I'll be there Sat & Sun on the uk-polos stand - do come over and say hi!


----------



## bigray (Nov 22, 2006)

yep deffo gonna be there


----------



## gti mad man (Aug 9, 2006)

maybe should arranega mini forum meet?


----------



## Neil_S (Oct 26, 2005)

gti mad man said:


> maybe should arranega mini forum meet?


Sounds like a great idea to me :thumb:


----------



## Johnnyopolis (Oct 25, 2005)

A mini meet sounds like an idea :thumb:


----------



## Gaz VW (Aug 1, 2006)

I'd be up for that too! Keep an eye out for me - Tornado Red Mk2 Jetta, quite low


----------



## sixpot (Feb 11, 2006)

Mini meet sounds like a plan. Time and a place?


----------



## andyollie (Dec 5, 2005)

sixpot said:


> Mini meet sounds like a plan. Time and a place?
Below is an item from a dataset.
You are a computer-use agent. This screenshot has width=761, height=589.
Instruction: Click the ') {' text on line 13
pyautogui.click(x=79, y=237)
beside ur car, i can sit on your bonnet cos my legs get sore


----------



## Johnnyopolis (Oct 25, 2005)

andyollie said:


> beside ur car, i can sit on your bonnet cos my legs get sore


If you sat on my bonnets it would be more than sore legs you were worrying about.....


----------



## andyollie (Dec 5, 2005)

Johnnyopolis said:


> If you sat on my bonnets it would be more than sore legs you were worrying about.....


joke john boy. you ****.


----------



## [email protected] (Aug 25, 2007)

I'll be there on Sunday - Mk2 GTi 8v - Red.


----------



## sixpot (Feb 11, 2006)

andyollie said:


> beside ur car, i can sit on your bonnet cos my legs get sore


Haha! nice one Andy, hopefully if you tried that you'd just slide straight off!!  
It may be a Seat, but not the sitting variety!


----------



## Mikey7 (Jun 8, 2007)

[email protected] said:


> I'll be there on Sunday - Mk2 GTi 8v - Red.
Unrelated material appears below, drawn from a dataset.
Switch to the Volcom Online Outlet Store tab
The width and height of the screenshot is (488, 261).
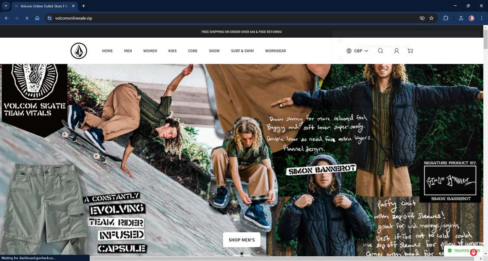click(41, 6)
You not going to trax then beard, guess your going with bell then i spy a convoy


----------



## Jack (May 14, 2007)

I'll be there. My car was meant to be on a club stand but the gear box broke this week.


----------



## King Eric (Feb 27, 2006)

I am there baby


----------



## Johnnyopolis (Oct 25, 2005)

andyollie said:


> joke john boy. you ****.


so was my comment!!:wave:


----------



## sixpot (Feb 11, 2006)

So where are we gonna meet up?


----------



## dino (Oct 26, 2005)

Any news on this?


----------



## donnyboy (Oct 27, 2005)

Theres a crowd of guys I know going down in a Caravelle. Think a few of them are on the VAG forums.


----------